Em sua versão adocicada da vida de Imelda - autorizada pela própria -, Byrne e Cook não mencionam, por exemplo, o emblemático episódio dos três mil pares de sapatos, caso que só veio à tona após o casal ser enxotado das Filipinas. Num trecho do texto de apresentação, o talking head justifica a sua abordagem: "Estou interessado em saber o que move uma personalidade poderosa, o que a marca? Como eles se fazem e se refazem? Pensei se não seria interessante contar essa história principalmente através de músicas dançantes de discotecas? Poderia trazer uma história e algo teatral para a disco music? É possível? Se positivo, isso seria maravilhoso".

Numa das muitas entrevistas para o lançamento do projeto, Byrne deu mais detalhes de sua fixação por Imelda: "Ela se vê como uma eterna intrusa, uma eterna Cinderela que se encontrou no baile de gala." Ele tentou decifrar a psicologia dessa personagem. "O público já tem alguma referência, principalmente a coleção de sapatos e o dinheiro nos bancos suíços. O que tento é fazer as pessoas entenderem o que a levou a esse caminho, e também oferecer o ponto de vista de Imelda. Não pretendo tirar sua culpa, mas mostrar que há motivações humanas e paixões em jogo, algumas vezes numa escala nacional", conta Byrne, numa abordagem similar à de Sofia Coppola para o filme "Maria Antonieta", que também humaniza a princesa guilhotinada pela Revolução Francesa.
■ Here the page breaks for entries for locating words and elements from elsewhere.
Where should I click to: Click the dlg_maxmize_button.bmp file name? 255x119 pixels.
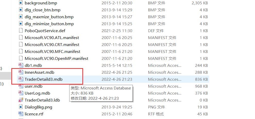click(x=49, y=17)
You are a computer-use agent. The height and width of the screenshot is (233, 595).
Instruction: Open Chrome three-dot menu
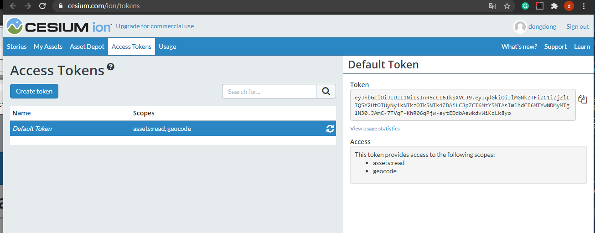point(584,6)
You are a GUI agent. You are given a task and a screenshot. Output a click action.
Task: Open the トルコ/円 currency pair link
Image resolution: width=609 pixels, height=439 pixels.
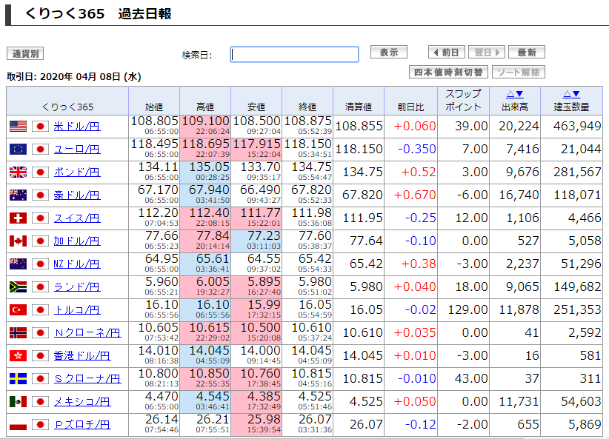(77, 309)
Letras são baseadas na vida de Imelda

O músico tentou conversar pessoalmente com sua musa. Amigos em comum marcaram um encontro em 2005, quando Byrne esteve nas Filipinas, mas ela cancelou, alegando um resfriado. O nome do CD, "Aqui jaz o amor", é a frase que Imelda deseja para sua lápide. Como Byrne reporta no refrão da canção-título e de abertura, interpretada por Florence Welch: "Eu sei que quando meu número acabar / Quando for chamada por Deus / Não quero meu nome cravado na pedra / Apenas: aqui jaz o amor!". Quatro faixas depois, na hilariante "How are you?", a cantora, compositora e pianista Nellie McKay (uma das revelações da cena americana deste século, que, após três ótimos discos autorais, lançou no ano passado um tributo a Doris Day) dá voz à jovem Imelda engatinhando no idioma de Shakespeare: "Como está você? Estou aprendendo inglês / Você parece ótima / Está tão quente hoje...".

Já "Please don't", primeiro single do álbum - que pode ser baixado gratuitamente por quem se cadastrar no site oficial de Byrne -, interpretado pela roqueira black Santigold, flagra o poder de que ela desfrutou como primeira-dama de seu país. O vídeo, um dos seis do DVD, traz cenas da Imelda real, ao lado dos principais líderes mundiais no período em que o casal Marcos mandou e desmandou nas Filipinas, entre 1966 e 1986, incluindo os presidentes americanos Lyndon Johnson, Richard Nixon e Jimmy Carter, e ainda Mao Tse-Tung, Muamar Kadafi, Anwar Sadat, Fidel Castro... Sim, foi poderosa essa "sapatóloga".